Entries provided -
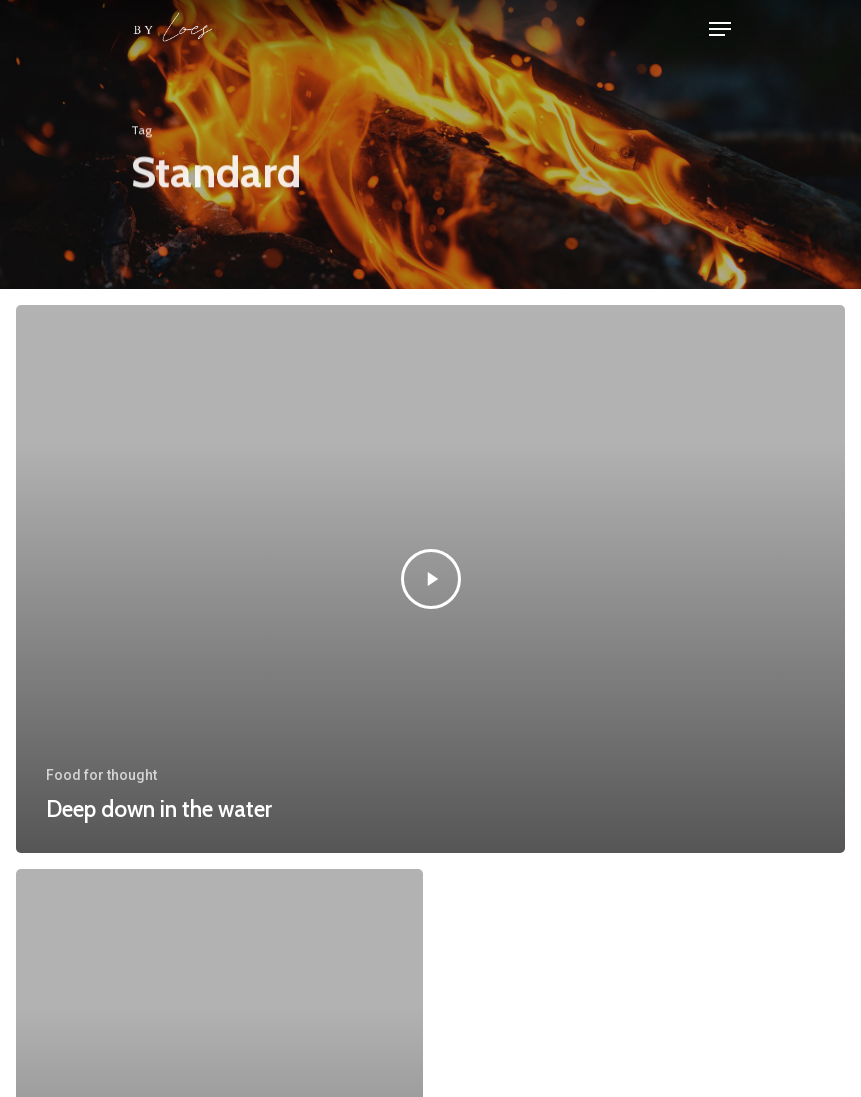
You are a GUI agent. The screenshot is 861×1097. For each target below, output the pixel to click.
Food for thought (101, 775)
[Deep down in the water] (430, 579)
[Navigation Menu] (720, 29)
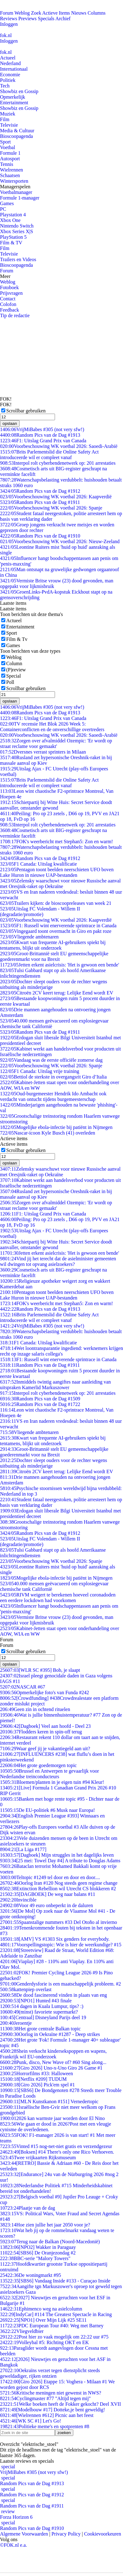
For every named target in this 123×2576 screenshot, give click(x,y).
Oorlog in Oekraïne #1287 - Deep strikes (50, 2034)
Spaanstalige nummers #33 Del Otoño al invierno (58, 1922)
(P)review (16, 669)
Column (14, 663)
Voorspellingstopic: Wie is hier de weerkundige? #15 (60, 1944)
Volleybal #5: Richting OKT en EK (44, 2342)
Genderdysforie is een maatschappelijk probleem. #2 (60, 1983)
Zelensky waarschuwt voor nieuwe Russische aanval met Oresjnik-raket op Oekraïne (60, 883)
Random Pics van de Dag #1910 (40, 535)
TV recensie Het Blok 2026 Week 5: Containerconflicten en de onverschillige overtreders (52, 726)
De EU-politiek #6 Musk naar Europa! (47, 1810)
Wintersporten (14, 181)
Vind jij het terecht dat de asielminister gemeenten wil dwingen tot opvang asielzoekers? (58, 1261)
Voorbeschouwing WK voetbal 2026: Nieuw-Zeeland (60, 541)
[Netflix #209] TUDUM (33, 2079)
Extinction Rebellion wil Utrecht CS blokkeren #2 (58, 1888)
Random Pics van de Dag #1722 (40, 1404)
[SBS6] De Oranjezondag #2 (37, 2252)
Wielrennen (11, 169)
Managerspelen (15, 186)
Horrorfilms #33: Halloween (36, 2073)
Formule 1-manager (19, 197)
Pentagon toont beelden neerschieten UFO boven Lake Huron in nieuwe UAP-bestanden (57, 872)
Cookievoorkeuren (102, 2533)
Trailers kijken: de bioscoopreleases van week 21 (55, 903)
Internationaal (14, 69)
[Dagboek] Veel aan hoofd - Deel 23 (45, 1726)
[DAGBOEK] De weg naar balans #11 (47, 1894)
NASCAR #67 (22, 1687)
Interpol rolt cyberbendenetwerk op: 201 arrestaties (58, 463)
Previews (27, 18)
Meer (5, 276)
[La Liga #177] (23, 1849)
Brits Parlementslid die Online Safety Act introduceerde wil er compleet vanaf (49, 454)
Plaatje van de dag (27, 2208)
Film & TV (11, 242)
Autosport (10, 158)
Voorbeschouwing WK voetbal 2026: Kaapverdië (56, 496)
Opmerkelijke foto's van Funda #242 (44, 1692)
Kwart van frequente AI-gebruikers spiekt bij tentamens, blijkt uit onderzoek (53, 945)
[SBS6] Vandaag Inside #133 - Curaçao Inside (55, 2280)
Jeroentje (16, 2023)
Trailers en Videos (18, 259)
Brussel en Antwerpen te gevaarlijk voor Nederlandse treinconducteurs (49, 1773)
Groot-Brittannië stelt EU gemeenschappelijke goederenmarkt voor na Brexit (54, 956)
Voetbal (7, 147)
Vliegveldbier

Exercise objective - Render every entry above as a numbered list, leaving out the picture lines and any blank lines.

Solution to this exercise -
1. You are a GUI agent. The screenshot is 861×1097. For each target below, output the pixel to click.
2. Food for thought (101, 775)
3. [Deep down in the water] (430, 579)
4. [Navigation Menu] (720, 29)
5. For every named target in this 123×2576 screenshot, give click(x,y).
6. Oorlog in Oekraïne #1287 - Deep strikes (50, 2034)
7. Spaanstalige nummers #33 Del Otoño al invierno (58, 1922)
8. (P)review (16, 669)
9. Column (14, 663)
10. Voorspellingstopic: Wie is hier de weerkundige? #15 (60, 1944)
11. Volleybal #5: Richting OKT en EK (44, 2342)
12. Genderdysforie is een maatschappelijk probleem. #2 (60, 1983)
13. Zelensky waarschuwt voor nieuwe Russische aanval met Oresjnik-raket op Oekraïne (60, 883)
14. Random Pics van de Dag #1910 (40, 535)
15. TV recensie Het Blok 2026 Week 5: Containerconflicten en de onverschillige overtreders (52, 726)
16. De EU-politiek #6 Musk naar Europa! (47, 1810)
17. Wintersporten (14, 181)
18. Vind jij het terecht dat de asielminister gemeenten wil dwingen tot opvang asielzoekers? (58, 1261)
19. Voorbeschouwing WK voetbal 2026: Nieuw-Zeeland (60, 541)
20. [Netflix #209] TUDUM (33, 2079)
21. Extinction Rebellion wil Utrecht CS blokkeren #2 (58, 1888)
22. Random Pics van de Dag #1722 (40, 1404)
23. [SBS6] De Oranjezondag #2 (37, 2252)
24. Wielrennen (11, 169)
25. Managerspelen (15, 186)
26. Horrorfilms #33: Halloween (36, 2073)
27. Formule 1-manager (19, 197)
28. Pentagon toont beelden neerschieten UFO boven Lake Huron in nieuwe UAP-bestanden (57, 872)
29. Cookievoorkeuren (102, 2533)
30. Trailers kijken: de bioscoopreleases van week 21 (55, 903)
31. Internationaal (14, 69)
32. [Dagboek] Veel aan hoofd - Deel 23 (45, 1726)
33. [DAGBOEK] De weg naar balans #11 (47, 1894)
34. NASCAR #67 (22, 1687)
35. Interpol rolt cyberbendenetwerk op: 201 arrestaties (58, 463)
36. Previews (27, 18)
37. Meer (5, 276)
38. [La Liga #177] (23, 1849)
39. Brits Parlementslid die Online Safety Act introduceerde wil er compleet vanaf (49, 454)
40. Plaatje van de dag (27, 2208)
41. Film & TV (11, 242)
42. Autosport (10, 158)
43. Voorbeschouwing WK voetbal 2026: Kaapverdië (56, 496)
44. Opmerkelijke foto's van Funda #242 (44, 1692)
45. Kwart van frequente AI-gebruikers spiekt bij tentamens, blijkt uit onderzoek (53, 945)
46. [SBS6] Vandaag Inside #133 - Curaçao Inside (55, 2280)
47. Jeroentje (16, 2023)
48. Trailers en Videos (18, 259)
49. Brussel en Antwerpen te gevaarlijk voor Nederlandse treinconducteurs (49, 1773)
50. Groot-Brittannië stelt EU gemeenschappelijke goederenmarkt voor na Brexit (54, 956)
51. Voetbal (7, 147)
52. Vliegveldbier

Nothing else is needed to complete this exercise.